Let’s see, what should you know about taxis in Japan? They have automatic doors. There’s no need to tip drivers. Oh, and they’re prohibitively expensive. In fact, for most people a taxi is really just a last gasp solution. It says it all that people who’ve missed their last train home will go to all lengths to avoid the taxi fare required for them to be in bed; all-night karaoke sessions, booths in a family restaurant, loitering in train stations, sleeping on park benches … the list goes on.
Things might be looking up though. Media reports came out yesterday saying that Japan’s transport ministry is now entertaining the prospect of a reduction in fares for parts of Tokyo, the 23 central wards and districts of Musashino and Mitaka to be exact. The current starting fare stands at 730 yen for 2 km (a mandatory fare). New proposals are for this to be reduced to a (mandatory) starting fare of 410 yen for the first kilometer.
OK, so this isn’t really going to make any difference when it comes to taking a taxi all the way home. However, the Japanese have the term ちょい乗り / choi nori. This means, roughly, short ride.
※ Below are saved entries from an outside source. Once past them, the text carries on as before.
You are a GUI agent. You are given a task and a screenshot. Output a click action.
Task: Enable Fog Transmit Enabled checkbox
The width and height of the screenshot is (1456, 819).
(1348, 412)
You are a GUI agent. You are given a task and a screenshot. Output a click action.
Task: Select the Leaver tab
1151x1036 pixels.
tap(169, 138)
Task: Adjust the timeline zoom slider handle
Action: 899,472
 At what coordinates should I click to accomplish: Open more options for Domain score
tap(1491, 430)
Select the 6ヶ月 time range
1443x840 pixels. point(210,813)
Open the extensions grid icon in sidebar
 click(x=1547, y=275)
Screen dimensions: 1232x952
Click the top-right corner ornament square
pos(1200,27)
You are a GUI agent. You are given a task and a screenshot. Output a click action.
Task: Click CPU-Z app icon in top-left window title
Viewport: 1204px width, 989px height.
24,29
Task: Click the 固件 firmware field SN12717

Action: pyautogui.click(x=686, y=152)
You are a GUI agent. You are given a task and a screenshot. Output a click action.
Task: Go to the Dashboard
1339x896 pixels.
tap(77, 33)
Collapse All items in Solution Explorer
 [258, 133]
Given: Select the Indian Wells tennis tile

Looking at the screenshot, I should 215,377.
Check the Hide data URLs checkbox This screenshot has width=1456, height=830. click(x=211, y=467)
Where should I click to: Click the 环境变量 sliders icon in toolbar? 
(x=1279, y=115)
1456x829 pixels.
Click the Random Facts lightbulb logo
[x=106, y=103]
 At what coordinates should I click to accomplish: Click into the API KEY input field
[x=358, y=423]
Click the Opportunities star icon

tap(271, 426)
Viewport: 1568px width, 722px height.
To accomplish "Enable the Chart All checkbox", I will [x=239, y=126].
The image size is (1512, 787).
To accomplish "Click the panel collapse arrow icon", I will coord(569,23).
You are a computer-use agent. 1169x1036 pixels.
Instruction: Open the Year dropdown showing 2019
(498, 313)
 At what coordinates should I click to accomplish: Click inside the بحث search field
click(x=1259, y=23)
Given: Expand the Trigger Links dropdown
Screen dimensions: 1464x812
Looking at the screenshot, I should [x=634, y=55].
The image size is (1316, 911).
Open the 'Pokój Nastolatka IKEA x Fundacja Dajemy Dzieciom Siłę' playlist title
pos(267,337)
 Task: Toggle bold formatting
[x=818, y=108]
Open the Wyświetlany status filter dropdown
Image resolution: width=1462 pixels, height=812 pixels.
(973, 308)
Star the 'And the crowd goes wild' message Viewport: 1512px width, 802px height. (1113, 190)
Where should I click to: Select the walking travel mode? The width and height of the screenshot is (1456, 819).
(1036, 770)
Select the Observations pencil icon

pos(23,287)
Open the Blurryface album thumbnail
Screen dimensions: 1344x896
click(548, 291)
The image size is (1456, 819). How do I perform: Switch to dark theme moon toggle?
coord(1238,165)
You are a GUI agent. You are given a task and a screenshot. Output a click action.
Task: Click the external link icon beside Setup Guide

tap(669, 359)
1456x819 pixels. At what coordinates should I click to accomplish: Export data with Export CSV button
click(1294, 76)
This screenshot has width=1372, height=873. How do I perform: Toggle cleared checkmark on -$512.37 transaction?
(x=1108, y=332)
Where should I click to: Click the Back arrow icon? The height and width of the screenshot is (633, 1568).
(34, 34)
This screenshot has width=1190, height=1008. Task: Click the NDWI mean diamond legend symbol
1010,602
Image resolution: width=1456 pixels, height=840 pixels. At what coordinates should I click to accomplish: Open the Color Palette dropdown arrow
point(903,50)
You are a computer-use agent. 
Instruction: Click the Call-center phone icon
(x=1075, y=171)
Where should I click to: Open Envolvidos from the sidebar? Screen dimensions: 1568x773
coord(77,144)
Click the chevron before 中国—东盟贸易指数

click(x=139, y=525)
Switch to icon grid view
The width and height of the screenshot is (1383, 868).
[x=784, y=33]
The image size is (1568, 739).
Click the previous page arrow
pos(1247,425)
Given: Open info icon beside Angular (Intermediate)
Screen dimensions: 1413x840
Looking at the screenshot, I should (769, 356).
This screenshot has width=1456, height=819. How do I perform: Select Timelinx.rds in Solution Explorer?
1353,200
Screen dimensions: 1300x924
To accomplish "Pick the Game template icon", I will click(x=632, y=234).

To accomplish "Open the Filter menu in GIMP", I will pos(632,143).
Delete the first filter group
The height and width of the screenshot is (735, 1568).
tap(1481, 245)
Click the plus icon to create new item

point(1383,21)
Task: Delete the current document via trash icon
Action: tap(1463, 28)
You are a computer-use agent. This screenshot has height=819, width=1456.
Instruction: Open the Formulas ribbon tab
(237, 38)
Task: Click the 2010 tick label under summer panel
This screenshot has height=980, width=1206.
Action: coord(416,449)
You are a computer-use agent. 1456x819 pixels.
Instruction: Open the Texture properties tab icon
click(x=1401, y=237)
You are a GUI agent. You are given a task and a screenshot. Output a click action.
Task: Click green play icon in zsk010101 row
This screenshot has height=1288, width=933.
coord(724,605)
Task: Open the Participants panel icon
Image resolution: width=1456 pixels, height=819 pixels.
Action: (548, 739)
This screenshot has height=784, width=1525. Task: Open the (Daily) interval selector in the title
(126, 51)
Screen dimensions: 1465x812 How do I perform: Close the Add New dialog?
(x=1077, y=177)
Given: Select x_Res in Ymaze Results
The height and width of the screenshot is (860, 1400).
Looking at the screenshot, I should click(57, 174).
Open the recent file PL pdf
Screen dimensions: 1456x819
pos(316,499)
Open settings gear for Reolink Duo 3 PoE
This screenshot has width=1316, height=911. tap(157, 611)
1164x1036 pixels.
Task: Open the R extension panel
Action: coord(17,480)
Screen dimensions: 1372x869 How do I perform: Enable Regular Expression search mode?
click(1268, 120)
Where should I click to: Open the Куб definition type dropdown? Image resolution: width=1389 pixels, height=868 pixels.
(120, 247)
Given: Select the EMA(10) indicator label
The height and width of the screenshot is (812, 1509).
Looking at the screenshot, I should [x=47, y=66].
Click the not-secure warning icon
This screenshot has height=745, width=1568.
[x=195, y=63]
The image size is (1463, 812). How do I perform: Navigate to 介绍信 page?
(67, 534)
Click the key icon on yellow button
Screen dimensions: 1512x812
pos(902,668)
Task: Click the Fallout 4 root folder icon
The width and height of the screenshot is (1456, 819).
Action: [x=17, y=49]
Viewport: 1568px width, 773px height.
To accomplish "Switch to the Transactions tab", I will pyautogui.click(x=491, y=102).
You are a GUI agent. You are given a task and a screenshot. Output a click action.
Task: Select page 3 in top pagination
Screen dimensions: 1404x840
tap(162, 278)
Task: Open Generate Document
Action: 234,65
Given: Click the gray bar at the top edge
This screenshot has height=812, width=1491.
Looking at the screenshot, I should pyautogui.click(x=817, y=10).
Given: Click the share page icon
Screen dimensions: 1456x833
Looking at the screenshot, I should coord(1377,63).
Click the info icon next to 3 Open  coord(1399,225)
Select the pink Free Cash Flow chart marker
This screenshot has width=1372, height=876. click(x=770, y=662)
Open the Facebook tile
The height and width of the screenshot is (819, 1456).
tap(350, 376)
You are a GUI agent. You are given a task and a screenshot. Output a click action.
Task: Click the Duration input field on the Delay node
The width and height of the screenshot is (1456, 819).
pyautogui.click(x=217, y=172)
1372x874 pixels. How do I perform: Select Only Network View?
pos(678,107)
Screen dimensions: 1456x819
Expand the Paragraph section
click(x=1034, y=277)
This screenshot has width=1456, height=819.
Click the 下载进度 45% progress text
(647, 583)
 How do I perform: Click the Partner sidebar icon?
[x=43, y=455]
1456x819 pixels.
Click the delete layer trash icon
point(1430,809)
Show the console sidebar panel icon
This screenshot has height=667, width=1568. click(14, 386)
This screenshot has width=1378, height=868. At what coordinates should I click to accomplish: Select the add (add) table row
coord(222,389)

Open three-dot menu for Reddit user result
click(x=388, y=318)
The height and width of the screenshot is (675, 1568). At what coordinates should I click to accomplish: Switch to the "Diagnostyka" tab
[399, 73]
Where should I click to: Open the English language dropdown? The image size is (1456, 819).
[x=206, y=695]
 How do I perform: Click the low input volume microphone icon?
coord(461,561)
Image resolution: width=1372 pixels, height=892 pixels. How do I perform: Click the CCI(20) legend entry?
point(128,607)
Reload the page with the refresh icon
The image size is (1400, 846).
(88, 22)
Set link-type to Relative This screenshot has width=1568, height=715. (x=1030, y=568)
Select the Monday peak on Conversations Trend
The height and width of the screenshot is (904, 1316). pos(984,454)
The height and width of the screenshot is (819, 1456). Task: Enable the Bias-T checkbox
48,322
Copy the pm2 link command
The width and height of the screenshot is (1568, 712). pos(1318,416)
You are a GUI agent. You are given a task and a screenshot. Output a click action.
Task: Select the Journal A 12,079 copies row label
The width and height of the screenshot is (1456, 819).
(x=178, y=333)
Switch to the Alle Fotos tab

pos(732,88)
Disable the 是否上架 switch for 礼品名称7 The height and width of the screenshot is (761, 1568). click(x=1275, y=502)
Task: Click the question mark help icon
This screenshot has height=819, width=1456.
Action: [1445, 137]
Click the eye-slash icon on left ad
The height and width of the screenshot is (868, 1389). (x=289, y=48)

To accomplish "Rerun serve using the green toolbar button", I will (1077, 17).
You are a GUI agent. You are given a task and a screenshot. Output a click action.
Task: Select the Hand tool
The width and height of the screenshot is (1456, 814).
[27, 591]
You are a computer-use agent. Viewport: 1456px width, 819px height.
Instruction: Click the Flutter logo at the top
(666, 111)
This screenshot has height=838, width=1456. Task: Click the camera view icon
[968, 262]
With a potential reduction of 320 yen, quick journeys in a taxi could well be set to increase, especially when we’re late for that meeting, can’t be bothered to figure out the trains, or don’t want to add to our collection of umbrellas.
Despite nothing having been set in stone as yet, the number of taxi companies to have applied to use the new fare means that as things stand, 70% of the taxis in the areas mentioned could be offering the cheaper fare.
A decision on this is expected to be made next year.
Under what circumstances have you used taxis in Japan?